Distrobox isn’t really an option I went with for day to day, I’d use it to keep my projects and dependencies under control. Flatpak was fine, app image was fine, I actually spun up my own template after a bit https://github.com/Sirico/bazzite-dev. Beyond adding a couple of programs and theming, I couldn’t see why I’d need to be in the files silverblue/ublue lock off.
I’m now on nix because I have a lot of stuff to do at work that I was playing about with bluefin for, but nix has more support etc. Knowing that hitting the power button will get me to the desktop every morning bar a hardware issue is for me the biggest win. Making something I can just update throughout a whole fleet and doing it all within GitHub or code is a game changer. So for me immutable are no different to convent distros great for basic stuff like you said browsing etc and good for the high-end stuff it’s this middle ground where people have to learn a new way of doing something it feels like it falls apart I think.
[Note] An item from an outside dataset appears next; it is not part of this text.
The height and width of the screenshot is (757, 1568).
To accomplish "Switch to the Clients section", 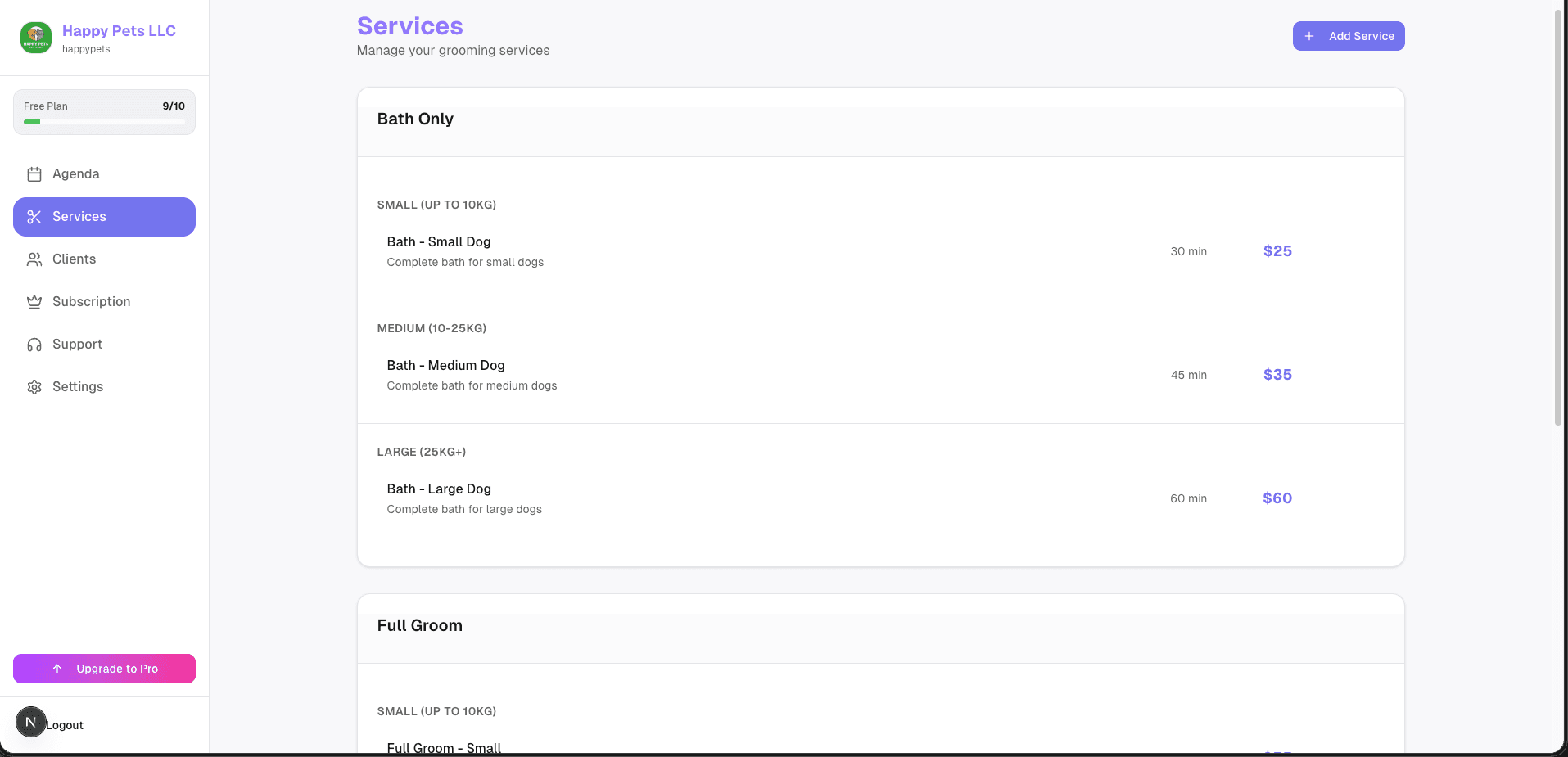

I feel like I see this comment every time immutable distros are mentioned (of course Bazzite most of all).
Sorry but you’re wrong.
please, tell me why I’m wrong. I’m not a fan of immutable distros as I feel they’re limiting but I’d love to be convinced otherwise.
With immutables you can do pretty much everything you do on a normal distro. I code, flash microcontrollers, design and print 3d parts, write documents, draw, manage my servers, consume media… What exactly do you think you can’t do? You can install pretty much anything, actually with distrobox you can install more stuff than you would without it: you can install packages for one distribution that may not be available on some others. Flatpak works, and you also have AppImages of course.
The biggest limit with Bazzite & C is that you’re limited to KDE or Gnome mostly, but if you really wanted you could layer something else on top of the base image.
Cool, me to.
I am very excited for steamos, give me my VR capabilities on Linux and I’ll say goodbye to Windows forever.
If this a video about an interview why not also link the interview?
Thanks for the link. Tried to find the article before posting, but couldn’t.
If all the games I had worked on steam os I’d switch to Linux in a heartbeat.
Do it goddammit!
This probably means we’re soon going to see third party gaming laptops with SteamOS preinstalled in electronics stores.